Friday, March 24, 2017

Making the Impossible Possible


Nothing is impossible; the word itself says “I’m possible”. Audrey Hepburn

 

I remember the first day of physics class in college. A man walked in looking like something out of a cartoon: little pot belly, disheveled shirt, the bald spot on his head surrounded by a thin ring of hair that stuck up in every direction. He started writing something on the chalkboard:

“Definitely YES!

Probably yes.

Maybe.

Probably not.

Definitely NOT!”

He asked the class not to raise their hands, but to just think about where on that spectrum they were on the following question.

“Do you believe ghosts exist?”

After a short pause he drew a line between “Maybe” and “Probably not” then said, “Anyone from here down is going to have trouble with this class because if you can’t believe in something you can’t see, you’re going to have trouble believing things do what we say they do.” He then went on to add another fun little wrinkle by saying that some of what we’d be talking about as “laws” of physics weren’t really laws, they were just “hypotheses no one has proven wrong yet”.

Uhm. . .so, just believe it 'cause we say so until we prove differently. Sure. Okay. Needless to say this was not exactly what I expected to hear from a physics professor. LOL

Nice little trek down memory lane, but what’s it got to do with anything right now?

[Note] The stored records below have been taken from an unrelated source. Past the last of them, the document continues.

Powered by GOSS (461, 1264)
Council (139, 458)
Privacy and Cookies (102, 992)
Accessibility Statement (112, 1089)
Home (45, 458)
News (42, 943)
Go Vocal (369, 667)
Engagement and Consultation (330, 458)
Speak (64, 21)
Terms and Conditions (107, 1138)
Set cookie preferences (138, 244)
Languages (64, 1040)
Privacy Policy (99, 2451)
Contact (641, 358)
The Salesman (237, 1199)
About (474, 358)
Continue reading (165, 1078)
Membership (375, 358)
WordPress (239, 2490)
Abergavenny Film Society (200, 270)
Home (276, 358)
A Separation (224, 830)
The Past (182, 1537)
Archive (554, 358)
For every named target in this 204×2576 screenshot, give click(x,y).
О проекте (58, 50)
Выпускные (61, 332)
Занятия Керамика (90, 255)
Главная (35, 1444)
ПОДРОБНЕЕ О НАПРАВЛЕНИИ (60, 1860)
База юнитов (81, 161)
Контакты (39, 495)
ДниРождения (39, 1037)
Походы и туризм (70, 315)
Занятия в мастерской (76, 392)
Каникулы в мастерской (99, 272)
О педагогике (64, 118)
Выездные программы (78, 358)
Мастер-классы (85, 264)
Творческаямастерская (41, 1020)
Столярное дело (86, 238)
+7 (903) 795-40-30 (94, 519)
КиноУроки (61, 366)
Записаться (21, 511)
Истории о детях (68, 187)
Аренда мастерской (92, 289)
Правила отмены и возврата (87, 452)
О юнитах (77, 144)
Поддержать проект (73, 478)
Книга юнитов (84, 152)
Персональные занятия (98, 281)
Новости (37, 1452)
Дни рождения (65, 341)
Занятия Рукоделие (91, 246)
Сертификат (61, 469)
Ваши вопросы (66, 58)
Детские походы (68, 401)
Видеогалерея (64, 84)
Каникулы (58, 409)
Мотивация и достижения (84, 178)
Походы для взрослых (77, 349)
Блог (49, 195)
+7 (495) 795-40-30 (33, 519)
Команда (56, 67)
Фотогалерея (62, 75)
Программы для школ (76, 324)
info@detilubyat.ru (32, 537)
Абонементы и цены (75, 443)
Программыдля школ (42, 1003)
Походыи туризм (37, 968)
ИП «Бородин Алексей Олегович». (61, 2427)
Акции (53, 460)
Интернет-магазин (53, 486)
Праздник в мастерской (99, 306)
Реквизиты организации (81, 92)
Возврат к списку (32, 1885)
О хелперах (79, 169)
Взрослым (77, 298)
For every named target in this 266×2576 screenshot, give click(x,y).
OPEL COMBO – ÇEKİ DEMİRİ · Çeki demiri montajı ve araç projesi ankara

Well, we often limit ourselves because we can’t believe something we can’t see yet. Or we get stuck on a past experience, using that as “proof” that we can’t do something because we didn’t do it when we tried before.

What would happen if an ice skater kept thinking he/she would never be able to execute a triple axel because they’d fallen before and therefore didn’t try again? They’d be right. It wouldn’t be possible to ever execute one.

What if Thomas Edison believed that it was impossible to create the light bulb? Or if the Wright brothers believed it was impossible for man to ever fly? Sure it wasn’t possible at the time, but they proved it wrong. Granted it took a lot of effort and lot of trial and error, but they didn’t let the “impossible” limit their belief or keep them from trying.

We do this often on a much smaller scale, telling ourselves we “can’t” do something before we even start, or setting our goals so low we never stretch and grow.

Before I joined a praise team at church, I didn’t think I could sing harmony if I didn’t have the notes in front of me. I can – I just had never tried. I didn’t think I could ever write a book. It may not be complete yet, but now I know I not only can do it, I AM doing it.

Six months ago, I didn’t believe I could make enough progress in a short time to do well in a body transformation contest, then something clicked and I started to really believe I could. I certainly didn’t have any evidence of that yet. At one point during the challenge, there was a guy who posted this excel chart where he’d crunched all kinds of data and thought he could predict based on his data who was going to be in the top three. I was barely in the top 10 and that only in 1 of the categories he chose. The rest - not even close. I could have believed that because it was something I could see; hard data that “proved” it. But in reality, it was just his hypothesis and it hadn’t been proven wrong yet. I chose to believe I could still win, and that there were many factors he had no way of measuring. You know what? I was right! I proved his hypothesis wrong! I won first place in the women.

The point is, if I kept on with the belief that I couldn’t do those things, I would never have accomplished any of them because I wouldn’t have put forth the effort to do so.

If you already have the proof you can do it, then it’s not going to feel like you accomplished much. But if you aim higher, I assure you it will feel great when you get there. So dream big. Set goals that scare you a little. Then believe you can do it, visualize reaching it, and go for it.

Instead of accepting only what you can see already, instead of acquiescing to the idea that something is “impossible”, listen to the whisper in your mind that says “I’m possible”.